• _Requirement_: Leave out every line before the one containing "Where should I click to: Open", and set down that line and the rest through the end of the listing exactly.

• _Data excerpts_:
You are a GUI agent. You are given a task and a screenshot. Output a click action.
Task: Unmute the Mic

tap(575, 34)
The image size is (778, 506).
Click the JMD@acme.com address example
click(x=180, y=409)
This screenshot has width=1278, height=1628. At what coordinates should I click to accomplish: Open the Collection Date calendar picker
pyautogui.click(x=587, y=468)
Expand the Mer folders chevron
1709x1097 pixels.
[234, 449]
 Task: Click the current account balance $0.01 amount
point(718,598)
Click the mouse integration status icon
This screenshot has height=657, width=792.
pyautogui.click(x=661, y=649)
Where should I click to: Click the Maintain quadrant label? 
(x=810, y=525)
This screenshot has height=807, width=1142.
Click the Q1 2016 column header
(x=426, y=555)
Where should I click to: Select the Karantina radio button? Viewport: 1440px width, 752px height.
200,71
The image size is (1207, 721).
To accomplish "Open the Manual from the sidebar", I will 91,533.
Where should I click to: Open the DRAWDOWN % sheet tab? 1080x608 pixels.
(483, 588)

• _Response box_:
Where should I click to: Open the DRAWDOWN % sheet tab? 1080x608 pixels.
(483, 588)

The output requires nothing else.